Tugas tertulis 1:
Masukkan baris-baris entri, mulai dari awal entri hingga dan termasuk baris yang memuat "Action: tap(849, 593)", ke dalam sebuah daftar JSON berisi string, satu string untuk setiap baris, tanpa baris kosong.

Teks yang diberikan:
•••

Hari berganti hari, Yuliana tak punya penghasilan untuk bisa menambah pendapatan ekonomi keluarganya. Ia akhirnya memutuskan untuk memulai pekerjaan baru dengan tenunan. Sebab, di sekitarannya potensi penghasilan bagi perempuan hanya melalui tenunan.
Saat itu, Yuliana bersama ibunya hanya memiliki modal Rp 150 ribu. Dari modal itu, mereka mulai membeli benang dan sejumlah kebutuhan utama dalam tenunan. Ia bersama ibunya akhirnya berhasil menenun belasan lembar sarung dan selendang.
Hasil tenunan itu, Yuliana menjualnya melalui akun Facebook, Instagram dan TikTok. Walhasil, banyak pesanan dari segala penjuru. Setidaknya setiap hari banyak yang memesan, mulai dari selendang hingga sarung.
“Memang saya melihat potensi yang ada di sekitar lingkungan tempat tinggal saya itu banyak ibu-ibu yang berpenghasilan dari tenunan. Dari situ saya mulai tertarik untuk mengembangkan potensi tenunan,” kata Yuliana.
Seiring berjalannya waktu dan banyak pelanggan, tepatnya pada 6 September 2022, Yuliana memberi nama usahanya, Sotis Adat Etnis NTT (SEAN) yang memiliki arti hadiah dari Tuhan.
Nama usaha SEAN itu akhirnya banyak dikenal oleh sejumlah pelanggan maupun UMKM di NTT. Bahkan beberapa kali Yuliana mengirim sejumlah selendang dan sarung kepada pelanggannya di Merauke, Ambon, Kisar, dan Denpasar.
“Setiap kali pengiriman, itu 50 lembar. Untuk jumlah produksi selendang dan sarung sejak 2019 sekitar sudah 4.000-50.000 lembar,” terang Yuliana.
Seiring dengan banyaknya permintaan, Yuliana masih kesulitan keuangan untuk membeli benang dan kebutuhan lainnya. Beruntung, dia mendapat tawaran untuk meminjam uang sebesar Rp 4 juta tanpa bunga dari CIMB Niaga.
Uang pinjaman, itu Yuliana hanya pergunakan untuk memperbanyak benang dan kebutuhan utama dalam tenunan. Sehingga setiap bulan bisa memproduksi 50-60 sarung. Sedangkan selendang mencapai 100 lembar. Selain itu, Yuliana bersama ibunya juga menenun selimut.

•••

Entri yang tersedia:
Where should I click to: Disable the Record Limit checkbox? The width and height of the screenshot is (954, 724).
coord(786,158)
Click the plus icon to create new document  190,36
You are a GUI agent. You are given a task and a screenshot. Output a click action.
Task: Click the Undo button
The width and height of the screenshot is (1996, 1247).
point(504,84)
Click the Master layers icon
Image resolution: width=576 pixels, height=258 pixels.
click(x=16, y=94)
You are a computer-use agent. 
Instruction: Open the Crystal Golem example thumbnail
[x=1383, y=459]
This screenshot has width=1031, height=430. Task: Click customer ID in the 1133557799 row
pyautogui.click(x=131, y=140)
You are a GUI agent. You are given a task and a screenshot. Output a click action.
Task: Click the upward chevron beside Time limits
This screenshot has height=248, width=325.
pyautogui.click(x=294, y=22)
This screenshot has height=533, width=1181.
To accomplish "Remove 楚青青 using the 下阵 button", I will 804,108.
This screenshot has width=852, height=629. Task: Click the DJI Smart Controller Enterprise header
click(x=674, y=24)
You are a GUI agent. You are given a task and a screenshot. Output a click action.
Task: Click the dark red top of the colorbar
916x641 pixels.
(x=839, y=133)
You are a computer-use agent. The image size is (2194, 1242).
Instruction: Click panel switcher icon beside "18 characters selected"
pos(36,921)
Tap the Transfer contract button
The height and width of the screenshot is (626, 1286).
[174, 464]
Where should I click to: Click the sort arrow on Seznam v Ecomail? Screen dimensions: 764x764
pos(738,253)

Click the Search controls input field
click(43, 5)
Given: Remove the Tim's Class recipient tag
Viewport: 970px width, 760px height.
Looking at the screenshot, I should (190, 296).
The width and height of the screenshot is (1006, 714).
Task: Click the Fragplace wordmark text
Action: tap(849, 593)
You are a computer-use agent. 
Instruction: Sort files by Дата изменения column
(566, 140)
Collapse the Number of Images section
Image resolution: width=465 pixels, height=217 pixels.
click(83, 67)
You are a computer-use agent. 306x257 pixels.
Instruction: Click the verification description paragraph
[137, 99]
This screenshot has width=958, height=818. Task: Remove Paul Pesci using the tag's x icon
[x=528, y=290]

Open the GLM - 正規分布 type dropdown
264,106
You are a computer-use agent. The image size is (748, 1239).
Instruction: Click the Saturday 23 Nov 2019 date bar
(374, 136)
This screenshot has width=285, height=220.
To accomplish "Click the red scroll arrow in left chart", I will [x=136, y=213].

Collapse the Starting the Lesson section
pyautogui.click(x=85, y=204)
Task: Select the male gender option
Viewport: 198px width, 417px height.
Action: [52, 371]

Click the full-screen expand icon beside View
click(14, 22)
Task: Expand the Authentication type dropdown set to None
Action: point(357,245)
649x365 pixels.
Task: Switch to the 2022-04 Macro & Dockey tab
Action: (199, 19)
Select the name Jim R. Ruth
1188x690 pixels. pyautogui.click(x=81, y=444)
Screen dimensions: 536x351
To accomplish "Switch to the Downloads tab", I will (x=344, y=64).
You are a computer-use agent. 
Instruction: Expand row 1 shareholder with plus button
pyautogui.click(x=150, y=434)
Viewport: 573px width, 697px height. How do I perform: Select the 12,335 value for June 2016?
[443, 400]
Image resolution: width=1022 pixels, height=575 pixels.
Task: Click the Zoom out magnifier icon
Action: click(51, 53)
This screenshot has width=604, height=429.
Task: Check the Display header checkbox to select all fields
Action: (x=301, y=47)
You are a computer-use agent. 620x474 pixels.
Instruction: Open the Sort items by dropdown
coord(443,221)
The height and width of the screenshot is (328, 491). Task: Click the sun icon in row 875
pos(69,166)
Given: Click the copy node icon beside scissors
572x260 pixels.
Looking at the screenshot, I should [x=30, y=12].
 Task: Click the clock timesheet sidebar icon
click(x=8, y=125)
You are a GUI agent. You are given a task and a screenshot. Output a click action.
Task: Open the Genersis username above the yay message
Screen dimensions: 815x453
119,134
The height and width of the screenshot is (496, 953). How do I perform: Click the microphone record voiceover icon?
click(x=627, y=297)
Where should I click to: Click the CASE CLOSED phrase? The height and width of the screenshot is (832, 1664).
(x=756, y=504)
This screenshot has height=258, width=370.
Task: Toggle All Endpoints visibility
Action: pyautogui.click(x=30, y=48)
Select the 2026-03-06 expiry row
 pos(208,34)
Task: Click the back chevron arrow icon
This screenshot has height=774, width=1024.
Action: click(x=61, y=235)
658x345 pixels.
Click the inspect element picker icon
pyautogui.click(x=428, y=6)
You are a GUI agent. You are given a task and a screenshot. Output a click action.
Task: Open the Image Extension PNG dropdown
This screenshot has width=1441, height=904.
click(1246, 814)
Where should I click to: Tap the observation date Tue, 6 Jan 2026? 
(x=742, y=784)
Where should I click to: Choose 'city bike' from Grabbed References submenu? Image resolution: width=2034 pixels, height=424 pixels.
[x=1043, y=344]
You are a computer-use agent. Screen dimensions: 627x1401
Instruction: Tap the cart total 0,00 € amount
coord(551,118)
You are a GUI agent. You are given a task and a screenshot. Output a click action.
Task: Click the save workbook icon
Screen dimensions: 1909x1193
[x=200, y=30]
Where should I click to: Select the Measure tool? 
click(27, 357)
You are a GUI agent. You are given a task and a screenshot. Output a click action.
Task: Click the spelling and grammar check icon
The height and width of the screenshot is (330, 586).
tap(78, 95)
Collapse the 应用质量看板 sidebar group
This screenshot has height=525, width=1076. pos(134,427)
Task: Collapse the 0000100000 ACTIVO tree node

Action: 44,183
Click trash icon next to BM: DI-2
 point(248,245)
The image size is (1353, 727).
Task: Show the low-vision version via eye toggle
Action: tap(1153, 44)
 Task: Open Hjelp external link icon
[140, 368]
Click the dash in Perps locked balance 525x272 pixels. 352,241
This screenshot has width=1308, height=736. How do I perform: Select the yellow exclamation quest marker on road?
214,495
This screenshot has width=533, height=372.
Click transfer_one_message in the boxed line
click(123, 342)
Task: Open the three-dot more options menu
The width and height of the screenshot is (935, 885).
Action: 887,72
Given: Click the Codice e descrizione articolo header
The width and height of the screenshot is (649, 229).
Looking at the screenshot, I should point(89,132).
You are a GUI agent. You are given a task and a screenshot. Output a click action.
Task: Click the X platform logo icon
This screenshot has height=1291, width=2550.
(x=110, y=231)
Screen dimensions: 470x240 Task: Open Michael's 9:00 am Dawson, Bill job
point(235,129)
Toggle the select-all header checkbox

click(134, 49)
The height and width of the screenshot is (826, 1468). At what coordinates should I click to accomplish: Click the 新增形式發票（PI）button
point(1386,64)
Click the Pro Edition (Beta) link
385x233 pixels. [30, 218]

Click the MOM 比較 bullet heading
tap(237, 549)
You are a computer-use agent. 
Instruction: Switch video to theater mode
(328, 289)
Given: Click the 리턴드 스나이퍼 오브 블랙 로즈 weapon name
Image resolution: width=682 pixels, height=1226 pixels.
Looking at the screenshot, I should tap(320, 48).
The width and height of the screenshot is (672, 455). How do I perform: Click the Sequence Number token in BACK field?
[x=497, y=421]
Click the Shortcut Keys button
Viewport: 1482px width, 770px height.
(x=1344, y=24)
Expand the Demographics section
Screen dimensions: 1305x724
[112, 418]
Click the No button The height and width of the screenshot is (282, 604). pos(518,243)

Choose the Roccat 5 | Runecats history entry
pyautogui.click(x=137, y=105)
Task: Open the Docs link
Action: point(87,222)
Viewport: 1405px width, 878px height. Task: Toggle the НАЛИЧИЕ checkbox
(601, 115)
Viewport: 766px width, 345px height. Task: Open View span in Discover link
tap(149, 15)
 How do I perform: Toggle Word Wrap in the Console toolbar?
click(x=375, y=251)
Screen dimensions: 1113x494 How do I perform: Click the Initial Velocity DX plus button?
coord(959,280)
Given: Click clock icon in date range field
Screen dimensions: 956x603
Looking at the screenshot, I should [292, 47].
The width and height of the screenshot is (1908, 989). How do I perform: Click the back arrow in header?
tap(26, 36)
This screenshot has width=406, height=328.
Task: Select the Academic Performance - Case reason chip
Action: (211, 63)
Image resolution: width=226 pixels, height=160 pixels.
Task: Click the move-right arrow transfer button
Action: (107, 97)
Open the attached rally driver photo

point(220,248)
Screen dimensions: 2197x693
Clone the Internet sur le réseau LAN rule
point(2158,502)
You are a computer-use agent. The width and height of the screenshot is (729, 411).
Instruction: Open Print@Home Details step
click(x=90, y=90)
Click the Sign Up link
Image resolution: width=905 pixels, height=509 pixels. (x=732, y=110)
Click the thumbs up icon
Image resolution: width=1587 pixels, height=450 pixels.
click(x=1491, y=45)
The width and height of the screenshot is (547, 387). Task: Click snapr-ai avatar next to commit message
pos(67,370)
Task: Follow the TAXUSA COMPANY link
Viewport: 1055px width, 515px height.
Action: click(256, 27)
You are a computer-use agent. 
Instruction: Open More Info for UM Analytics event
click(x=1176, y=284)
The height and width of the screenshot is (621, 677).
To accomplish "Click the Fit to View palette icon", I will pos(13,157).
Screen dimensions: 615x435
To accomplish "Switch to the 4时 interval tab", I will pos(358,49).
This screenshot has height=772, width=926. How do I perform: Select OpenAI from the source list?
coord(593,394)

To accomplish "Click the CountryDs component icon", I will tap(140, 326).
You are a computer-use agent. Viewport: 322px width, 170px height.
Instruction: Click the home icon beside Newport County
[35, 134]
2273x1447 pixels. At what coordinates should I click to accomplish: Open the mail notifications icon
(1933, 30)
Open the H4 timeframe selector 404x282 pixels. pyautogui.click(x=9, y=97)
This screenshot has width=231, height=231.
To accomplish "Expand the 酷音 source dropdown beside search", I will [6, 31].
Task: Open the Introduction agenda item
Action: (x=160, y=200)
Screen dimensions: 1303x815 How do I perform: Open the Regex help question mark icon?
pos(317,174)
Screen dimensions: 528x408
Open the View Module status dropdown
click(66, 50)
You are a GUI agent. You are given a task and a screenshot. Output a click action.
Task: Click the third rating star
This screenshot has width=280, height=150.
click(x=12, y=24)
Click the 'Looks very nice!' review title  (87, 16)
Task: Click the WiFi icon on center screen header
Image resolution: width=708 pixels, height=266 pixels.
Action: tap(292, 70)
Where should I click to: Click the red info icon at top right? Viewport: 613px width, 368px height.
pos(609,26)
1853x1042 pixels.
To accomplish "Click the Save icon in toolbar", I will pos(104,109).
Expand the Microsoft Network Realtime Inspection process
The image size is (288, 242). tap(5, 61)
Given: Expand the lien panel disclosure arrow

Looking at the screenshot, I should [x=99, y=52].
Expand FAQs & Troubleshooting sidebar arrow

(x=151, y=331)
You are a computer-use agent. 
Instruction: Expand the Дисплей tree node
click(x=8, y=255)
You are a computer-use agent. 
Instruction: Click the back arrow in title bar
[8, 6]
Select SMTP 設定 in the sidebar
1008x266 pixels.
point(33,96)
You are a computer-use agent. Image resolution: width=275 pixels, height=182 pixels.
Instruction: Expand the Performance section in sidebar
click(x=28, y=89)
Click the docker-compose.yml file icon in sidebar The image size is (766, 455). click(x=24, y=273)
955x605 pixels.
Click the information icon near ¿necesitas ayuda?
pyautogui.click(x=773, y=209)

•••

Tugas tertulis 2:
Ulangi dengan persis bagian teks tentang usaha tenun Yuliana, mulai dari "Nama usaha SEAN" hingga dan termasuk "Kisar, dan Denpasar.".

Penyelesaian tugas 1:
[
  "Where should I click to: Disable the Record Limit checkbox? The width and height of the screenshot is (954, 724).",
  "coord(786,158)",
  "Click the plus icon to create new document  190,36",
  "You are a GUI agent. You are given a task and a screenshot. Output a click action.",
  "Task: Click the Undo button",
  "The width and height of the screenshot is (1996, 1247).",
  "point(504,84)",
  "Click the Master layers icon",
  "Image resolution: width=576 pixels, height=258 pixels.",
  "click(x=16, y=94)",
  "You are a computer-use agent. ",
  "Instruction: Open the Crystal Golem example thumbnail",
  "[x=1383, y=459]",
  "This screenshot has width=1031, height=430. Task: Click customer ID in the 1133557799 row",
  "pyautogui.click(x=131, y=140)",
  "You are a GUI agent. You are given a task and a screenshot. Output a click action.",
  "Task: Click the upward chevron beside Time limits",
  "This screenshot has height=248, width=325.",
  "pyautogui.click(x=294, y=22)",
  "This screenshot has height=533, width=1181.",
  "To accomplish \"Remove 楚青青 using the 下阵 button\", I will 804,108.",
  "This screenshot has width=852, height=629. Task: Click the DJI Smart Controller Enterprise header",
  "click(x=674, y=24)",
  "You are a GUI agent. You are given a task and a screenshot. Output a click action.",
  "Task: Click the dark red top of the colorbar",
  "916x641 pixels.",
  "(x=839, y=133)",
  "You are a computer-use agent. The image size is (2194, 1242).",
  "Instruction: Click panel switcher icon beside \"18 characters selected\"",
  "pos(36,921)",
  "Tap the Transfer contract button",
  "The height and width of the screenshot is (626, 1286).",
  "[174, 464]",
  "Where should I click to: Click the sort arrow on Seznam v Ecomail? Screen dimensions: 764x764",
  "pos(738,253)",
  "Click the Search controls input field",
  "click(43, 5)",
  "Given: Remove the Tim's Class recipient tag",
  "Viewport: 970px width, 760px height.",
  "Looking at the screenshot, I should (190, 296).",
  "The width and height of the screenshot is (1006, 714).",
  "Task: Click the Fragplace wordmark text",
  "Action: tap(849, 593)"
]

Penyelesaian tugas 2:
Nama usaha SEAN itu akhirnya banyak dikenal oleh sejumlah pelanggan maupun UMKM di NTT. Bahkan beberapa kali Yuliana mengirim sejumlah selendang dan sarung kepada pelanggannya di Merauke, Ambon, Kisar, dan Denpasar.